US Reclaims Supercomputing Crown With AMD-Powered Frontier


    
    The Frontier sits atop the list of the world’s fastest supercomputers.
    Oak Ridge National Laboratory and Hewlett Packard Enterprise
    


    The US has reclaimed the top spot on the list of the world’s most powerful computers with the first supercomputer to cross the exascale performance threshold. The AMD-powered Frontier supercomputer at the Oak Ridge National Laboratory topped 1.1 exaflops, or 1.1 quintillion calculations per second, on the Linmark benchmark, the lab announced Monday.
    The Hewlett Packard Enterprise-built machine handily beat out the previous record holder Fugaku, which registered a peak computational performance last year of 442 petaflops — less than half the speed of the Frontier. The IBM-built Summit machine was the world’s fastest supercomputer for two years before the Japanese-made Fugaku claimed the title in June 2020.
    “Frontier is ushering in a new era of exascale computing to solve the world’s biggest scientific challenges,” ORNL Director Thomas Zacharia said in a statement. “This milestone offers just a preview of Frontier’s unmatched capability as a tool for scientific discovery.”

Task item — Write the next part of the article on the Frontier supercomputer, starting right after its last sentence.

Collected data entries
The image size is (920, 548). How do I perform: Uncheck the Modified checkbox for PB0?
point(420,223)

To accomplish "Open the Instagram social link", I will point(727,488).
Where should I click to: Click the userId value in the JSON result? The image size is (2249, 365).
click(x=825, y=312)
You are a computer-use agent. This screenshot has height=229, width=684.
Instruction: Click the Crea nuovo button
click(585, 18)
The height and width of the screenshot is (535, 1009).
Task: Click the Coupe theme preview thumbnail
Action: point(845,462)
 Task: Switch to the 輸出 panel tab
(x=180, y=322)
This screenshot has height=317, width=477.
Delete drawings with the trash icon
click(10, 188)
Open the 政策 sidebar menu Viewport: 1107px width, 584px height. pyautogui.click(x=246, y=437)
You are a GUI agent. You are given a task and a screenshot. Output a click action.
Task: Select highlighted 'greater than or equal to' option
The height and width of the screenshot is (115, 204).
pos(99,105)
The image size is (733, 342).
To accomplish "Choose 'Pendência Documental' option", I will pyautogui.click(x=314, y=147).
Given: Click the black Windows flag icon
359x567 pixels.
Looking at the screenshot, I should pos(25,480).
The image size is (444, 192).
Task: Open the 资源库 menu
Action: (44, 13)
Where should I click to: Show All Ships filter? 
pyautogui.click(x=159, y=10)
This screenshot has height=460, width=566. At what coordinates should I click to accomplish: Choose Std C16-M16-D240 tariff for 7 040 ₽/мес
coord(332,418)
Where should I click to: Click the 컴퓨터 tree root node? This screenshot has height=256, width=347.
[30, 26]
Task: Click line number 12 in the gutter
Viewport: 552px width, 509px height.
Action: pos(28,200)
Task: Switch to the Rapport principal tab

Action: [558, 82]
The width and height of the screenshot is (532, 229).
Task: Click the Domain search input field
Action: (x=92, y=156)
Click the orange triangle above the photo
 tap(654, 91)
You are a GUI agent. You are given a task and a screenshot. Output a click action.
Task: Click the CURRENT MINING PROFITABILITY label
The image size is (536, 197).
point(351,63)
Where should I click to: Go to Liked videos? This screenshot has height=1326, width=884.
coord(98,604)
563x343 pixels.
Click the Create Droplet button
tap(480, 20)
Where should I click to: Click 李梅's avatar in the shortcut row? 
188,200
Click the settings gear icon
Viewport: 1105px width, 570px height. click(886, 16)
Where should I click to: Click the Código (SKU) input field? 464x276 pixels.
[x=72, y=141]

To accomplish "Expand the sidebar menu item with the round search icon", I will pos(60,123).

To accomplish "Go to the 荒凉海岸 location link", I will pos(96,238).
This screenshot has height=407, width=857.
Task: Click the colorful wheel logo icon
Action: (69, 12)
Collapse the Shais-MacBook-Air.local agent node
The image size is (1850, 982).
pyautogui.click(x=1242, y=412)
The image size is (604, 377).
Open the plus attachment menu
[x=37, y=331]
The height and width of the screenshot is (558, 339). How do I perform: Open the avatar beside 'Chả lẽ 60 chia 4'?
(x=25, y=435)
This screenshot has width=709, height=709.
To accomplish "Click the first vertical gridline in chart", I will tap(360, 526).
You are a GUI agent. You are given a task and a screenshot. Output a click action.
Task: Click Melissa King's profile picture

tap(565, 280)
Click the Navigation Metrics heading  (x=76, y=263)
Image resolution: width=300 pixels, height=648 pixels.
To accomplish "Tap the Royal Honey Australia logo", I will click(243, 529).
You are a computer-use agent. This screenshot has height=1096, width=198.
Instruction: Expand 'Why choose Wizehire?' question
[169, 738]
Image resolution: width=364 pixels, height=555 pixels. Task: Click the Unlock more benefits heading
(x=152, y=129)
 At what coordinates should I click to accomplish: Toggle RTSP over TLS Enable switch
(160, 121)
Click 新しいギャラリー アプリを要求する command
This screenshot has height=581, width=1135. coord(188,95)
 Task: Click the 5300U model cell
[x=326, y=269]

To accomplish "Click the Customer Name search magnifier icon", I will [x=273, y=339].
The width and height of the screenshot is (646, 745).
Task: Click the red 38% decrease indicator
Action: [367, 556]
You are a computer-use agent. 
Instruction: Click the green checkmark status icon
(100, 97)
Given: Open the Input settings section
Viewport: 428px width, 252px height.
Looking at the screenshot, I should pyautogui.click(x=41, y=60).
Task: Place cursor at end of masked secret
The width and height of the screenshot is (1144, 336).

Solved problem —
    Supercomputers, mammoth machines that can take up entire floors of buildings and consume as much power as a town, are used for tasks like simulating nuclear weapons explosions, global climate change effects and the physics of the cosmos. They also can be good at medical research like drug discovery — a key ability given the fast spread of the new coronavirus and the COVID-19 pandemic it’s caused.
    While the US tops the list of the world’s fastest supercomputers, China still dominates the list with 173 systems. The number of US systems on the list, meanwhile, dropped from 150 to 126.
    Frontier also claimed the top spot on the Green500 list, which rates energy efficiency in super computers. Frontier’s power efficiency came in at 52.23 gigaflops per watt. Unveiled in 2007, the Green500 list is published two to three times a year by Green500.org. It typically serves as a follow-up to the Top 500 list of worldwide supercomputers announced by Top500.org.